RECORDS FOR THE EXERCISE =
==*==
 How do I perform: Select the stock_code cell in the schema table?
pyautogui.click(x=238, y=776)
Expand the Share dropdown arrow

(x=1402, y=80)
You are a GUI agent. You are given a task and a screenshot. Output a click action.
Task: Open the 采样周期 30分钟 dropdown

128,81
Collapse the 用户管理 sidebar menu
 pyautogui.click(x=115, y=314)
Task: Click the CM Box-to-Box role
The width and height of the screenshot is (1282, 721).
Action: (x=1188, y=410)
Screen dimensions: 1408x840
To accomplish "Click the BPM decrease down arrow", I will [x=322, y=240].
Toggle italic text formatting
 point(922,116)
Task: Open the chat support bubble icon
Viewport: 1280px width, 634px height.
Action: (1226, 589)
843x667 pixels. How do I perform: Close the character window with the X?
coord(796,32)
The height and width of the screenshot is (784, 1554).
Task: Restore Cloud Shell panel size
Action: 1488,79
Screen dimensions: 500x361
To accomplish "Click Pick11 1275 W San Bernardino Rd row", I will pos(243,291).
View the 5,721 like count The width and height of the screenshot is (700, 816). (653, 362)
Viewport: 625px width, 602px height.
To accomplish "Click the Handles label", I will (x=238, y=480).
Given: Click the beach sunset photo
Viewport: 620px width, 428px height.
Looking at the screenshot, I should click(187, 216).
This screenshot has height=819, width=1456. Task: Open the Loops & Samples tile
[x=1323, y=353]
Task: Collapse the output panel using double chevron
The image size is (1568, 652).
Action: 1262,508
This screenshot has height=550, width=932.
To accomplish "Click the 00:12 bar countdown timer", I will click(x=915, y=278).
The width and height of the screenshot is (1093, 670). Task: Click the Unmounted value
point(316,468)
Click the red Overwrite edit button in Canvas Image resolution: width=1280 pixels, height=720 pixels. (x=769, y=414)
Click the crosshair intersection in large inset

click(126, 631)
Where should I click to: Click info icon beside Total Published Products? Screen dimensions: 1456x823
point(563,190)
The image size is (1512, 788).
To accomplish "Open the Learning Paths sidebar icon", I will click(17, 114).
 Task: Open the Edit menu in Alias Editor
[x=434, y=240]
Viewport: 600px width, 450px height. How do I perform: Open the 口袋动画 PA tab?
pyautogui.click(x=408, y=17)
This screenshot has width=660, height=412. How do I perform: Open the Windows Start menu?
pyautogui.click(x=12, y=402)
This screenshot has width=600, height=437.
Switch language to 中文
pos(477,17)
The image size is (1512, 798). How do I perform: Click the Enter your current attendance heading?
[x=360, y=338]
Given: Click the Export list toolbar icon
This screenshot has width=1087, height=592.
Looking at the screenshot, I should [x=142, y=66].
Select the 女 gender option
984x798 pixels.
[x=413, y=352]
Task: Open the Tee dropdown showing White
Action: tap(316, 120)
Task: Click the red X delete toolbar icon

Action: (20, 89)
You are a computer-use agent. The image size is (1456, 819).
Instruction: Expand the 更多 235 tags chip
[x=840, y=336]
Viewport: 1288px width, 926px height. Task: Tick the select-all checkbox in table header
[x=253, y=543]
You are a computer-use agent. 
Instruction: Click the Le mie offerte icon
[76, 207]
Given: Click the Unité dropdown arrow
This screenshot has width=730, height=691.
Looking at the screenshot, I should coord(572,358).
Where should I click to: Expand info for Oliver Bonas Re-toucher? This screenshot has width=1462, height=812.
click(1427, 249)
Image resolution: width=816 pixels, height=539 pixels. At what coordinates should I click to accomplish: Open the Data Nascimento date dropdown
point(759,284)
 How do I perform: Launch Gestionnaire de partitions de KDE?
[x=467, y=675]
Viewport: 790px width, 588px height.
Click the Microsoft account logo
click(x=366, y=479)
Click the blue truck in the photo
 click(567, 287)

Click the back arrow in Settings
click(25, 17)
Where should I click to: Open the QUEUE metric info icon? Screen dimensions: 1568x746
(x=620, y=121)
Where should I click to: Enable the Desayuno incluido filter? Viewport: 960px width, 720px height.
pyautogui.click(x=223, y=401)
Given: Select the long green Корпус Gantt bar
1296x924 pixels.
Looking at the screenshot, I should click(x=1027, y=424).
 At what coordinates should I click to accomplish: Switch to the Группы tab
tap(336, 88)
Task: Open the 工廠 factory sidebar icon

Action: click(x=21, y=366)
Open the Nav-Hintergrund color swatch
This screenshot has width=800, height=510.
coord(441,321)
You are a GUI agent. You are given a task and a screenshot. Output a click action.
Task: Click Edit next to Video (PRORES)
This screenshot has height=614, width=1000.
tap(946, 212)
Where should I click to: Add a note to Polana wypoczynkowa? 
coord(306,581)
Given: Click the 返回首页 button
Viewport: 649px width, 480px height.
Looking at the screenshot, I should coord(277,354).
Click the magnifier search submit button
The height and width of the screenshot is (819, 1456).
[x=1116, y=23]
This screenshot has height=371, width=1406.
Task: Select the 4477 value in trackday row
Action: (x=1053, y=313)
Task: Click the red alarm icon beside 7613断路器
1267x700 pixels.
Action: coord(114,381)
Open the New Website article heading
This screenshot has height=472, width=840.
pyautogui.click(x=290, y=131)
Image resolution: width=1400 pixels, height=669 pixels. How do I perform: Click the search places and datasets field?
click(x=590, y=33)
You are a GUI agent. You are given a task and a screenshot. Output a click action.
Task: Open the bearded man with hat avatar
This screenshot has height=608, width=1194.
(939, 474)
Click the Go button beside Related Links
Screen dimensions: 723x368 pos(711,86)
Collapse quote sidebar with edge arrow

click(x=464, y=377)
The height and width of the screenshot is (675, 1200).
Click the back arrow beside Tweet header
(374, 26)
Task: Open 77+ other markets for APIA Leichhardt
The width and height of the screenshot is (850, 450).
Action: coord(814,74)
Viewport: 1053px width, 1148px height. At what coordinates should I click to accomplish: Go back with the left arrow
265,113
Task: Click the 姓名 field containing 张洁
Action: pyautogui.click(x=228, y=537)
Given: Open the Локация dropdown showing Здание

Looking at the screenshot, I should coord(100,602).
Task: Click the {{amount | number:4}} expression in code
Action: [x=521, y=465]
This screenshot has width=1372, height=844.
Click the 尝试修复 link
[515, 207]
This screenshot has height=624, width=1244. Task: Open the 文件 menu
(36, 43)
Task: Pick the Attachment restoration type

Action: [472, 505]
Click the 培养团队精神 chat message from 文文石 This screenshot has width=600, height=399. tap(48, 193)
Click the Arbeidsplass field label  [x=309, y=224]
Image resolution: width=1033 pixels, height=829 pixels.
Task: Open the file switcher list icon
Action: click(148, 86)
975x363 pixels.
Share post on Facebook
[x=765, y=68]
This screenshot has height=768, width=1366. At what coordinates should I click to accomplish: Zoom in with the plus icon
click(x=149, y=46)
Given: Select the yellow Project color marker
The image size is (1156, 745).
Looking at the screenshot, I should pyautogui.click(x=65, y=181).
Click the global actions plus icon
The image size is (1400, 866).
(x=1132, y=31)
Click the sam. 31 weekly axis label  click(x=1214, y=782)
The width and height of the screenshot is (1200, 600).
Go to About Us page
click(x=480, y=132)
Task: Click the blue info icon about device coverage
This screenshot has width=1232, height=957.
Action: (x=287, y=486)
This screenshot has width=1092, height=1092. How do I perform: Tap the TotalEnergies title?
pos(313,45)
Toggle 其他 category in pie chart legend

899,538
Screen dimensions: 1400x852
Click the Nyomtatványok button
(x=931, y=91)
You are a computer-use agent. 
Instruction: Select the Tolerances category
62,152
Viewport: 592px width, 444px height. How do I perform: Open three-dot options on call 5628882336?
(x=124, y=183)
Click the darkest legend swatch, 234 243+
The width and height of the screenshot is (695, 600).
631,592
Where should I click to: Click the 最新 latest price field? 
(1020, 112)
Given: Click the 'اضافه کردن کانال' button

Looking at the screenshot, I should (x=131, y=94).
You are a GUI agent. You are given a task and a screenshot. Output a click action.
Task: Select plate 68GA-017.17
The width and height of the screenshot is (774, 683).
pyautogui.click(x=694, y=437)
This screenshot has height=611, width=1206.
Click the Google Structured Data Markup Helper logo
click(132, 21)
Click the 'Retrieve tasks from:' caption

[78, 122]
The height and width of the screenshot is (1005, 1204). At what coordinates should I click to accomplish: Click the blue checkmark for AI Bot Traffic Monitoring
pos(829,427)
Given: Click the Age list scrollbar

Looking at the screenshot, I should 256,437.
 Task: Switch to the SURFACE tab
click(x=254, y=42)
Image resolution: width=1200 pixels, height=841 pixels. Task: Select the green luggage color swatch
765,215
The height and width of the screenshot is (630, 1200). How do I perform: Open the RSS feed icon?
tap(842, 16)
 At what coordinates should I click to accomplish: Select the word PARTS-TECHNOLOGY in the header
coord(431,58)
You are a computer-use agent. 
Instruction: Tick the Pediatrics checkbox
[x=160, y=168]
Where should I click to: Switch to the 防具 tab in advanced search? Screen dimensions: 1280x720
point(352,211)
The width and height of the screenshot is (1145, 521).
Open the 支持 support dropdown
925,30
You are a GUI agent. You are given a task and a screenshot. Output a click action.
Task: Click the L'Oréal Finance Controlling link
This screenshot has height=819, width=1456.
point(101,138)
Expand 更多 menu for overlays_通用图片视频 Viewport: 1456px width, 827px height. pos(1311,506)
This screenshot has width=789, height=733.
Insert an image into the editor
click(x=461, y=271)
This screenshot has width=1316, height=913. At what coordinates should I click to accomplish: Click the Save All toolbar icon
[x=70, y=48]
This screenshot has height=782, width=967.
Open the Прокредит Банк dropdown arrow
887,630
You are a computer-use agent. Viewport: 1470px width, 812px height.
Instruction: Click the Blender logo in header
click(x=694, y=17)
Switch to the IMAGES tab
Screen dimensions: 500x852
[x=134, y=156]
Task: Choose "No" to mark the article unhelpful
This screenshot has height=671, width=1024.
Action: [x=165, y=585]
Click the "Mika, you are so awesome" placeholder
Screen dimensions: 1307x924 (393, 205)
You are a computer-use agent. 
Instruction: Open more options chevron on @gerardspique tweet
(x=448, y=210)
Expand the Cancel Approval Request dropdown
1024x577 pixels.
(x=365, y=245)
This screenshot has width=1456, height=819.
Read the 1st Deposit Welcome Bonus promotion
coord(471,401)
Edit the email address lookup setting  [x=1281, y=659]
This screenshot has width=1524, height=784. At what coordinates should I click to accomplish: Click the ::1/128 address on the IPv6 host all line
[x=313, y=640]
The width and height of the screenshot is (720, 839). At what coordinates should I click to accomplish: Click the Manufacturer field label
==*==
PROBLEM REQUIREMENTS =
Please revise the entries from the line holding "You are a computer-use agent. Viewport: 1470px" through the last one, inclusive, so that "Manufacturer" becomes "Supplier" and nothing else changes. Return only those lines.

SOLVED EXERCISE =
You are a computer-use agent. Viewport: 1470px width, 812px height.
Instruction: Click the Blender logo in header
click(x=694, y=17)
Switch to the IMAGES tab
Screen dimensions: 500x852
[x=134, y=156]
Task: Choose "No" to mark the article unhelpful
This screenshot has height=671, width=1024.
Action: [x=165, y=585]
Click the "Mika, you are so awesome" placeholder
Screen dimensions: 1307x924 (393, 205)
You are a computer-use agent. 
Instruction: Open more options chevron on @gerardspique tweet
(x=448, y=210)
Expand the Cancel Approval Request dropdown
1024x577 pixels.
(x=365, y=245)
This screenshot has width=1456, height=819.
Read the 1st Deposit Welcome Bonus promotion
coord(471,401)
Edit the email address lookup setting  [x=1281, y=659]
This screenshot has width=1524, height=784. At what coordinates should I click to accomplish: Click the ::1/128 address on the IPv6 host all line
[x=313, y=640]
The width and height of the screenshot is (720, 839). At what coordinates should I click to accomplish: Click the Supplier field label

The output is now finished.